Einmalig in Krefeld
Haltestelle „Großmarkt“ ist nach dem Umbau sicherer und deutlich heller
Die SWK MOBIL passt derzeit eine Vielzahl von Haltestellen in Krefeld sukzessive an die neue Niederflurtechnologie an, um den Fahrgästen einen stufenlosen Ein- und Ausstieg zu ermöglichen.Die Haltestelle „Großmarkt“ der Linie 044 war hierbei eine besondere Herausforderung und stellte in der Vergangenheit einen Gefahrenschwerpunkt aufgrund ihrer Lage mitten in der Fahrbahn dar. Nach ca. sechs Wochen Bauzeit wurde jetzt der Umbau abgeschlossen, und die neue Haltestelle „Großmarkt“ bildet quasi ein Pilotprojekt für Krefeld. „Die Lösung, die wir hier zur Umgestaltung gefunden haben ist wirklich einmalig in Krefeld“, sagt Jürgen Schöppner, Leiter Infrastrukturmanagement bei der SWK MOBIL.

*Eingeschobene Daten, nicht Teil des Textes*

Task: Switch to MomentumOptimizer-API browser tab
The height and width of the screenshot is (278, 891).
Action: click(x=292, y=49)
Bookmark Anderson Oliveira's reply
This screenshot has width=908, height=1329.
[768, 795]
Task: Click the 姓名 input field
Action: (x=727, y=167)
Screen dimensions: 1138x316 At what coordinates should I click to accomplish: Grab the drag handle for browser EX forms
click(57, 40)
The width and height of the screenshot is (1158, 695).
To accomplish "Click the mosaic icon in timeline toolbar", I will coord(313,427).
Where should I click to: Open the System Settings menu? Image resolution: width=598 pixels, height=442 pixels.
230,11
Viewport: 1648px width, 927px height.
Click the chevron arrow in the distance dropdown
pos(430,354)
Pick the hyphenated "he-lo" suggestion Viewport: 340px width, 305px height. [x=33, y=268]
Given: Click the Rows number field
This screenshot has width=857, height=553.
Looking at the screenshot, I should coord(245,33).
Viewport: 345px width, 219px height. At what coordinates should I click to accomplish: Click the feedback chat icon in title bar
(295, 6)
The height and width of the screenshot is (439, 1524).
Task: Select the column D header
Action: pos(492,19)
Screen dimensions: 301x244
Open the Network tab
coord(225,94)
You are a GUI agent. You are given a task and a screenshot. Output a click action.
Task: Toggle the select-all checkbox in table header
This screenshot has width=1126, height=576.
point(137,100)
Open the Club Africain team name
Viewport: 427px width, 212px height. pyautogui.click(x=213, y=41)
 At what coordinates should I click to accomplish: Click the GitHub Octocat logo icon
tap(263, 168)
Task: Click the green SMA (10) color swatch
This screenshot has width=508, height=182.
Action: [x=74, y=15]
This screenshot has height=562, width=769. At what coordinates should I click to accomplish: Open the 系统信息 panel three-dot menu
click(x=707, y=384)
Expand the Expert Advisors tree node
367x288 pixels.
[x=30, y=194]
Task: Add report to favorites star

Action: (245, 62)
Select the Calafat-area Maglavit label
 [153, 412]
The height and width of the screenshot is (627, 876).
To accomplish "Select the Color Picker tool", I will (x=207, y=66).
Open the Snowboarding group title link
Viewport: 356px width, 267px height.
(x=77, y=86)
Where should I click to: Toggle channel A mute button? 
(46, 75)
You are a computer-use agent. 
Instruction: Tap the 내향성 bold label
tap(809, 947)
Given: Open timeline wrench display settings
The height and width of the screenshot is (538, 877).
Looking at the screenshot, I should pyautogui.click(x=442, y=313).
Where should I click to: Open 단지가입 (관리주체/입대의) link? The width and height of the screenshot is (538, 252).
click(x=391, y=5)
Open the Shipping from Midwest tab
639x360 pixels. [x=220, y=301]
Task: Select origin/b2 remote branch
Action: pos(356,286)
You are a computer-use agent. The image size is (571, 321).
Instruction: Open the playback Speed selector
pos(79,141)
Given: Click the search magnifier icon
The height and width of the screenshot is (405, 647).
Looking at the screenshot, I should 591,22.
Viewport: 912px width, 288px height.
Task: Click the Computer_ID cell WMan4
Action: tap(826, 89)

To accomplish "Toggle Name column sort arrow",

Die Fahrgäste in Fahrtrichtung „Hüls Betriebshof“ warten jetzt auf dem Gehsteig. Hier wurde auch eine neue, moderne Wartehalle geschaffen. Der Clou: Die Fahrbahn, die zwischen Gehweg und Bahnsteig bzw. Straßenbahnschienen liegt, wurde angehoben. Die Autofahrer fahren also eine kleine Rampe hinauf und wieder hinunter. Dadurch ist für die Fußgänger ein stufenloser Zugang vom Gehsteig bis in die Straßenbahn möglich. Fährt eine Straßenbahn in den Haltestellenbereich ein, schaltet sich die neue Ampelanlage für die Autofahrer auf „rot“, so dass die wartenden Fahrgäste gefahrlos über die Fahrbahn zum Bahnsteig und von dort in die Bahn gelangen können. Umgekehrt können natürlich auch die aussteigenden Fahrgäste gefahrlos den Gehweg erreichen, weil die Zufahrt zur Rampe für die Autos aufgrund der Ampelschaltung gesperrt ist. Das Ende der Rotphase erfolgt nach der Ausfahrt der Bahn aus der Haltestelle. „Straßenverkehrsamt und Tiefbauamt waren von der Idee genauso begeistert wie wir und haben uns bei der Umsetzung hervorragend unterstützt“, lobt Guido Stilling, Geschäftsführer der SWK MOBIL.
Zusätzlich hat die SWK die Haltestelle „Großmarkt“ mit einer neuen Beleuchtung ausgestattet, so dass sie in den Abendstunden jetzt deutlich heller und freundlicher erstrahlt. Noppenplatten auf dem Gehweg und Bahnsteig helfen Blinden und Sehbehinderten bei der Orientierung, akustische Signalanlagen tragen ihr Übriges hierzu bei. Knapp 300.000 Euro kostete der Umbau, wovon ein Großteil durch Fördergelder des VRR getragen wird.